I am working on mergers and acquisitions data. All I have is announcement dates and acquirer and target companies from Bloomberg and deal type. what else do I need to run the data for abnormal profit? I have attached the file too.
In Chapter 13 of my book - Energy Investments: An adaptive approach to profiting from uncertainties - I cautioned against this type of empirical research. What you call abnormal profit (or loss) is made arbitrary by the time period you consider. For example, if you take the comparison of prices as before and after deal announcement, you will get all sorts of results, particularly for listed companies. The power of rumours move share prices.
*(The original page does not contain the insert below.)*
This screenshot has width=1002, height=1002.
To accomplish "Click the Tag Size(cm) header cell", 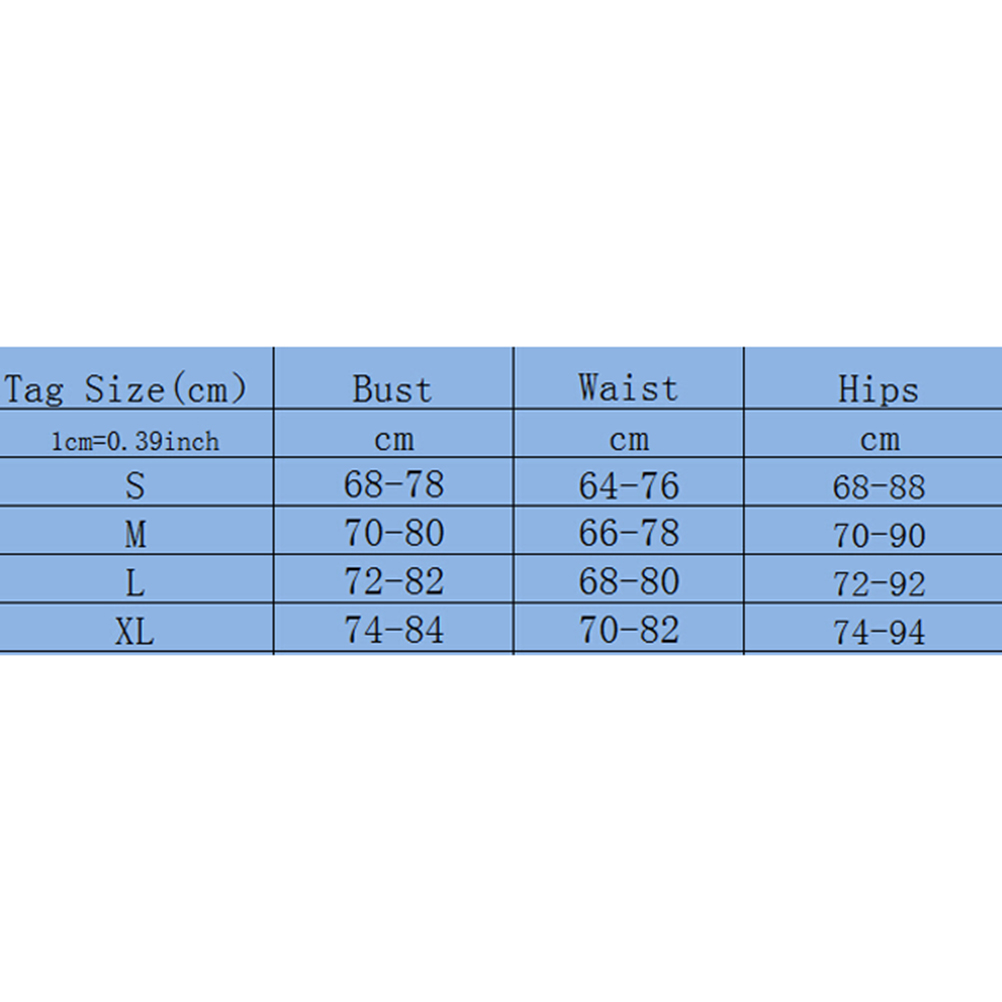I will click(125, 388).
What you would usually find is share prices rump up on rumours, and fall on the news.
What I suggest is to look at the value of M&A as a contextual valuation, the contexts being the strategy and the subsequent opportunities that open up post acquisitions, divestments, or mergers.
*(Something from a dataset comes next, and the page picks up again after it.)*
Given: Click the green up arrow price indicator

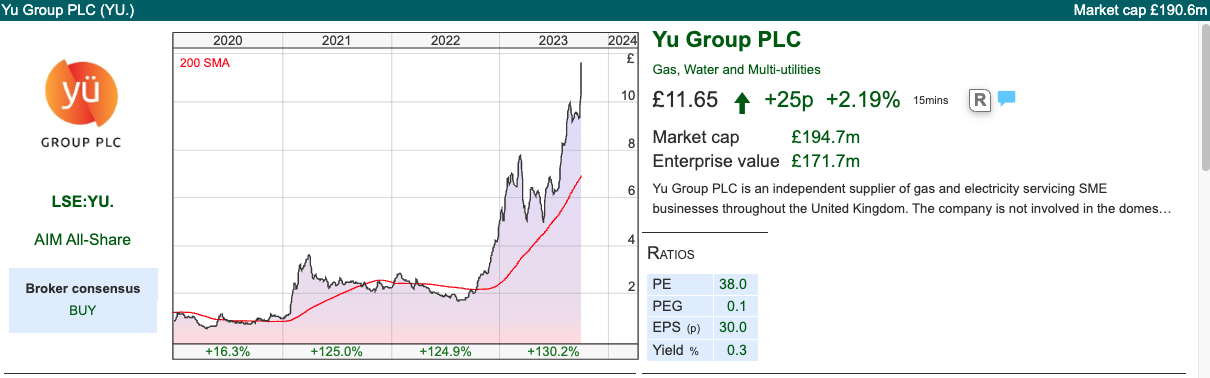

For the market model version of the Sharpe-Lintner-Mossin CAPM all you need is the return of the security (cash dividends and stock prices adjusted for splits and stock dividends) and the return of the market (choose a broad stock market index that fits the stocks you are studying, e.g. if it is the US you may pick the NYSE index, CRSP index, S & P 500 index if they are large stocks, or NASDAQ if they are small stocks. If in the UK you might pick FTSE, etc.). The theoretical Sharpe CAPM included the risk-free rate (proxy in the US is long term (30 year) US Treasury bonds (some argue the proxy should be short term 90 day US T-bills) but this introduces measurement error and is unnecessary. There are other CAPMs such as Ross APT, and Fama-French 3 factor ( 5 factor, etc.).